TEXTO SELECIONADO
■ ■ ■ ■ ■

Comunicação e clima além dos algoritmos

Na oficina “Como comunicar sobre clima sem depender dos algoritmos?”, a comunicadora Isabelle Maciel, da Tapajós de Fato, compartilhou experiências sobre como fortalecer a comunicação territorial e fugir da dependência das plataformas digitais.

Com vivência na Amazônia e no jornalismo comunitário, Isabelle reforçou a importância de pensar o clima de forma enraizada nos territórios.

“É importante a gente não excluir nossas crianças, porque elas são o futuro, sejam os nossos curumins das aldeias, dos quilombos ou das favelas”, afirmou.

A comunicadora defendeu o resgate de meios tradicionais de comunicação, como rádios comunitárias, murais, cartazes e o teatro, para alcançar públicos que ainda estão fora das redes.

“As mudanças climáticas não afetam só o urso polar no Polo Norte, elas atingem diretamente as nossas populações”, destacou.

O encontro contou com a presença de representantes de veículos como Agência Lume, Papo Reto, Território da Notícia, Agência Mural e Frente Maré, que compartilharam estratégias e desafios.


Anísio Borba, da Frente Maré, contou como a organização usou carros de som durante a pandemia para levar informações a quem não tinha acesso à internet:

“Nem todo mundo está nas redes. A senhorinha, o seu Zé, mal têm WhatsApp. Então a gente começou a gravar áudios e botar o carro de som nas ruas. Isso se espalhou para Recife, Maranhão que pedia nossos áudios”

Já o Coletivo Jovem Tapajônico, do Amazonas, utiliza um barco de som para divulgar notícias e recados à comunidade ribeirinha.

■ ■ ■ ■ ■

MATERIAL APRESENTADO
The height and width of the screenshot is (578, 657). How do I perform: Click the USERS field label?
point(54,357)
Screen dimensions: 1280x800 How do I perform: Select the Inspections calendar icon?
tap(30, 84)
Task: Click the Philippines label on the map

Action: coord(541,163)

■ ■ ■ ■ ■

INSTRUÇÕES
**A)** Pode reproduzir o trecho do texto selecionado que começa nas palavras "Com vivência na" e termina depois de "estratégias e desafios."?
**B)** Pode dar continuidade ao texto sobre comunicação e clima a partir do ponto em que ele termina?
O material não tem nenhum papel nestas tarefas.

RESPOSTAS POR ITEM
**A)**
Com vivência na Amazônia e no jornalismo comunitário, Isabelle reforçou a importância de pensar o clima de forma enraizada nos territórios.

“É importante a gente não excluir nossas crianças, porque elas são o futuro, sejam os nossos curumins das aldeias, dos quilombos ou das favelas”, afirmou.

A comunicadora defendeu o resgate de meios tradicionais de comunicação, como rádios comunitárias, murais, cartazes e o teatro, para alcançar públicos que ainda estão fora das redes.

“As mudanças climáticas não afetam só o urso polar no Polo Norte, elas atingem diretamente as nossas populações”, destacou.

O encontro contou com a presença de representantes de veículos como Agência Lume, Papo Reto, Território da Notícia, Agência Mural e Frente Maré, que compartilharam estratégias e desafios.

**B)**
Durante a atividade, Isabelle provocou os participantes a refletirem:

“E se as redes sociais deixassem de existir hoje, como vocês comunicariam as mudanças climáticas nos seus territórios?”

As respostas reforçaram a criatividade e o senso comunitário dos comunicadores, com propostas que iam desde parcerias com escolas e clínicas da família até exibições de cinema de rua, jornais impressos, distribuição de matérias em transportes públicos e produção de materiais sustentáveis com papel semente.

Jornalismo que gera mudanças reais

Enquanto na sala Corpo acontecia a oficina sobre como se libertar da dependência das redes, na sala Multiuso outro diálogo se desenrolava, um desafio comum aos veículos de favelas e periferias: o financiamento e as formas de acessar bolsas voltadas à produção jornalística.

A reflexão também guiou a oficina “Reportagens sobre o clima que geram mudanças reais”, conduzida por Maria Rosa, representante do Pulitzer Center. A atividade apresentou as bolsas e apoios oferecidos pela instituição e abriu uma conversa sobre filantropia e impacto no jornalismo comunitário.

Mais do que entender os critérios de seleção, o grupo debateu como o financiamento internacional pode se aproximar das realidades locais, respeitando o tempo e as especificidades de cada território.

“Foi um espaço para nos ouvir também, para debater que filantropia existe hoje, no que ela se enquadra e no que ela não se enquadra nas nossas necessidades como veículos de comunicação periférica”, Fernanda Calé, da Agência Lume.

Um dos pontos mais discutidos foi o conceito de impacto. Os comunicadores questionaram se as métricas utilizadas pelas grandes instituições refletem o valor do trabalho feito em escala local. Houve consenso de que atingir poucas pessoas de forma profunda pode ser tão transformador quanto alcançar grandes públicos.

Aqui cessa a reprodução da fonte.